#### Questions on the material
**a)** Reproduce the court opinion excerpt on the named Plaintiffs word for word from "The named Plaintiffs" to "(N.D. Cal. 2020).".
**b)** Continue the court opinion excerpt on the named Plaintiffs, starting after its final sentence.

The named Plaintiffs can be split into two groups. First there are the Aldrich Plaintiffs: Ms. Aldrich; Ms. Johnson; and Ms. Bevins. The Aldrich Plaintiffs allege that Mr. Rembao sexually abused them when they were student-athletes at the University of Arizona and the University of Texas. Second, there is Ms. Corcoran, a current student-athlete at Princeton University. Ms. Corcoran alleges that she faces an increased risk of sexual abuse in the future, given Defendants' alleged inaction. The Northern District of California ("Northern District") previously outlined the allegations of abuse and the Court repeats those facts as necessary throughout this opinion. Aldrich v. NCAA, 484 F.Supp.3d 779, 784-88 (N.D. Cal. 2020).

#### Recorded information
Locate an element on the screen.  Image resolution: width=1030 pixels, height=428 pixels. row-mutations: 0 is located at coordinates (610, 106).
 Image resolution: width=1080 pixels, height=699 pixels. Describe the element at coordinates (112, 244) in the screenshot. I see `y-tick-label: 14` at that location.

#### Answer list
**a)**
The named Plaintiffs can be split into two groups. First there are the Aldrich Plaintiffs: Ms. Aldrich; Ms. Johnson; and Ms. Bevins. The Aldrich Plaintiffs allege that Mr. Rembao sexually abused them when they were student-athletes at the University of Arizona and the University of Texas. Second, there is Ms. Corcoran, a current student-athlete at Princeton University. Ms. Corcoran alleges that she faces an increased risk of sexual abuse in the future, given Defendants' alleged inaction. The Northern District of California ("Northern District") previously outlined the allegations of abuse and the Court repeats those facts as necessary throughout this opinion. Aldrich v. NCAA, 484 F.Supp.3d 779, 784-88 (N.D. Cal. 2020).

**b)**
The NCAA is an unincorporated association based in Indianapolis, Indiana. (SAC ¶ 28.) They act as the governing body for college sports. (Id.) The Association is made up of over a thousand different colleges and universities, who are referred to as "member institutions." (Id. at ¶ 82.) NCAA's member institutions are organized into three levels: Division I, Division II, and Division III. (Id.)

The NCAA's highest governing body is the NCAA Board of Governors. (Id. at ¶ 30.) The Board oversees association-wide issues and is responsible for ensuring that each division of the NCAA "operates consistently with the basic purposes, fundamental policies and general principles of the Association." (Id.) The Board can set policies for the NCAA, as can the individual divisions. (Id. at ¶ 32.)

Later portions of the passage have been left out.